# What Battery ???



## Stuhly (Jul 6, 2009)

Ok guys what small battery do you guys use to power your finder .??
I found some 12v batteries at Radio Shack $30 rechargables Thanks for your help.


----------



## qwertyegg (Mar 6, 2010)

I heard some good reviews of torqmaster mini. But I bought a cheap 12v from amazon. Have had the chance to test it tho

posted using Outdoor Hub Campfire


----------



## Snakecharmer (Apr 9, 2008)

Cabales has their battery with charger on sale for $28 in the bargain cave.....


----------



## Stuhly (Jul 6, 2009)

I'll check that out Thanks for the info
Wish I lived closer to Cabelas I think.


----------



## SeanStone (Sep 8, 2010)

I bought a 12v deer feeder battery for my fish finder. Its 7 amp hours and weighs 4lbs. I have had it out twice now with the fish finder running 90 percent of the time and its still reading over 1/2 charge....and i have a power drinking fish finder. Humminbird 346c di. Its a color down imaging unit. Perfect for a yak. 
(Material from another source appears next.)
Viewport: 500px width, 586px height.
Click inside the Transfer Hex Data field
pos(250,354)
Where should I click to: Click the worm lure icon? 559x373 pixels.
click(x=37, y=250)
I bought it from bass pro with a charger for around 35 bucks....but i use my regular battery charger to trickle charge it. The battery itself may only be 25 or 30 dollars.

posted using Outdoor Hub Campfire


----------



## Jmsteele187 (Dec 22, 2011)

I picked up two 12v 8ah SLA batteries and a charger for around $50 on eBay.


Posted using Outdoor Hub Campfire


----------



## Northern1 (May 9, 2012)

I use this battery- its easy to use, easy to charge, easy in and out of my kayak. I put velcro on the little tupperware case I keep it it and then in the bottom of my yak. Doesn't move. Would highly recommend this little humminbird!

http://www.westmarine.com/webapp/wc...gclid=CNzJ2-Xa_bUCFYk7MgodlDUAhw#.UUKMJByG2So

by the way, no need to buy it from wherever this site is, but thats the same type. And, I paid $40 a year ago for it.


----------



## fishwendel2 (Nov 19, 2007)

I use this one. Works great, long lasting, have had it for two years no issues. Priced online $28 as mentioned below


----------



## Jmsteele187 (Dec 22, 2011)

The seller I got my batteries from, on eBay, is chromebattery. They have good deals, good customer service and I can't say anything bad about the batteries, they work! I ended up contacting them through eBay, but they put together a package deal for me and I ordered it direct.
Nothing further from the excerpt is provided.